こんなアルバムあったんや・11
今日は、アーマッド・ジャマル祭りの番外編。「こんなアルバムあったんや」の第11回目。アーマッド・ジャマルの『Freeflight』(写真左)をご紹介する。
アーマッド・ジャマルの『Freeflight』。1971年7月17日、モントルー・ジャズ・フェスティバルでのライブ録音。ちなみにパーソネルは、Ahmad Jamal (p, el-p), Jamil Nasser (b), Frank Gant (ds)。モントルーはスイスにある。冒頭、スイス語(フランス語?)でのアナウンスで、このライブ盤は幕を開ける。

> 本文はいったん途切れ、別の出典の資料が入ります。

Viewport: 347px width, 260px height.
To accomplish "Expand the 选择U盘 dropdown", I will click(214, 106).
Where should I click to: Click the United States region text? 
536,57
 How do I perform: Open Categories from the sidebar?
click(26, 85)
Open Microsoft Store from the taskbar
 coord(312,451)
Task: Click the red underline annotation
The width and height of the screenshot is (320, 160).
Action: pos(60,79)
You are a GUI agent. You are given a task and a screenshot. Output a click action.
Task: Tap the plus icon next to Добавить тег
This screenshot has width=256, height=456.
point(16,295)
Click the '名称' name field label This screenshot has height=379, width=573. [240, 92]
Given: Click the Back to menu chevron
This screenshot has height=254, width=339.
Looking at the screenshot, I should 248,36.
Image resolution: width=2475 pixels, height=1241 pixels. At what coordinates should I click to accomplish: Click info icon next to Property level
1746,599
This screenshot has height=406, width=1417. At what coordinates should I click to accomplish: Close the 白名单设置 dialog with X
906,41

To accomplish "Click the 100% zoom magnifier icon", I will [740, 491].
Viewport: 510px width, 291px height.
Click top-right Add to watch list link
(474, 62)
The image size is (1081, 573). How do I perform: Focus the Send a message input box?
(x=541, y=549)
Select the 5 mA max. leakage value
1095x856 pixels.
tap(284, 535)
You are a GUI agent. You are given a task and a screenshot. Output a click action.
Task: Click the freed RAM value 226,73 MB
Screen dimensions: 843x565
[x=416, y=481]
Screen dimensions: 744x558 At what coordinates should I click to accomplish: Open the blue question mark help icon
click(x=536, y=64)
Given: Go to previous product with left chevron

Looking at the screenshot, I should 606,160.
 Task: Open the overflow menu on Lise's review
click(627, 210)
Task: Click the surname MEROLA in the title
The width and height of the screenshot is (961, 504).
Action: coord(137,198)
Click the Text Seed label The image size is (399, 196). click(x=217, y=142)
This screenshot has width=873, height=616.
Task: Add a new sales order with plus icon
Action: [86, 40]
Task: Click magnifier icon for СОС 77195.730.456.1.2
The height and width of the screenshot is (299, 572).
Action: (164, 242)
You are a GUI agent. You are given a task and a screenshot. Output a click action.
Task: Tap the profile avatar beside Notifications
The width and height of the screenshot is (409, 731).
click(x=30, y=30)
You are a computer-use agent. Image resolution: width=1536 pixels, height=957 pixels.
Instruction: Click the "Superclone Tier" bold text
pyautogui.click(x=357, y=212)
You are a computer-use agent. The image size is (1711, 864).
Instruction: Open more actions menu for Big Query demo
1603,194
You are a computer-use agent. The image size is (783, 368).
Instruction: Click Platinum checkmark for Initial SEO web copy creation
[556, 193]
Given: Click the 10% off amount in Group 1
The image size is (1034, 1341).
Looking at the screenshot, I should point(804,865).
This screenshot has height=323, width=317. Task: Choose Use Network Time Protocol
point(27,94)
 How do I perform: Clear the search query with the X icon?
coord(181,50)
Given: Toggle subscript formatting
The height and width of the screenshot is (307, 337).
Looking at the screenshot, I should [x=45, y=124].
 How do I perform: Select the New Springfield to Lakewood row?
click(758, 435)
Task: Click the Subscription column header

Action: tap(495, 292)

ここでのアーマッド・ジャマルのピアノは、1950〜1960年代までの「しっとりシンプルでオシャレなサウンド」のスタイルが強い。1960年代終わり〜1970年代以降の「アーシーで豪快なメリハリのあるサウンド」は多少見え隠れはするが、基本は1950〜1960年代までの「しっとりシンプルでオシャレなサウンド」を踏襲している。
不思議なピアニストである。このアルバムの前に録音された『The Awakening』は1970年の録音。『Poinciana Revisited』は1968年の録音。この2枚のアルバムの、ジャマルのピアノのスタイルは、1960年代終わり〜1970年代以降の「アーシーで豪快なメリハリのあるサウンド」である。しかし、1971年録音のこの『Freeflight』は、1950〜1960年代までの「しっとりシンプルでオシャレなサウンド」に戻っている。
しかも、このライブ盤では、ジャマルは電子ピアノ、つまり「エレピ」を弾いているのだ。いや〜珍しい。というか、エレピを弾く必然性があったのか。ジャマルのエレピのスタイルは、実にシンプルでテクニックについては稚拙ですらある。
しかし、例えば、ビル・エバンス、チック・コリア、ハービー・ハンコック、そして、キース・ジャレット等々、超一流のアコースティック・ピアニストのエレピが皆、そうであるように、ジャマルのエレピにも独特の個性的な「味」がある。決して上手くは無いのだが、独特の響きとフレーズがあるのだ。
ジャマルの歪んだ響きのエレピのイメージは「サイケデリック」、そして、リズム&ビート的には「ジャズ・ロック」。エンタテインメント性が豊かなピアニストとして、当時の音楽のトレンドを上手く取り入れた感がある。
この歪んだ響きのエレピを時代遅れと聴くか、サイケデリック色が豊かなジャズ・ロックの名演として聴くか、それによって、このライブ盤の評価は180度変わる。
僕は、このジャマルの「ヘタウマ」なエレピ、好きですね。サイケデリック色が豊かなジャズ・ロックな香りが芳しく、シンプルで稚拙ではあるけれど、味のある演奏で、なかなか聴き応えがあります。
しかし、1950〜1960年代までの、音数を厳選し、間を活かした「しっとりシンプルでオシャレなサウンド」で、マイルスに一目置かれたアコースティック・ピアニストであるアーマッド・ジャマルが、サイケデリック色が豊かなジャズ・ロックなエレピを弾いてしまうのだ。思わず「こんなアルバムあったんや」である(笑)。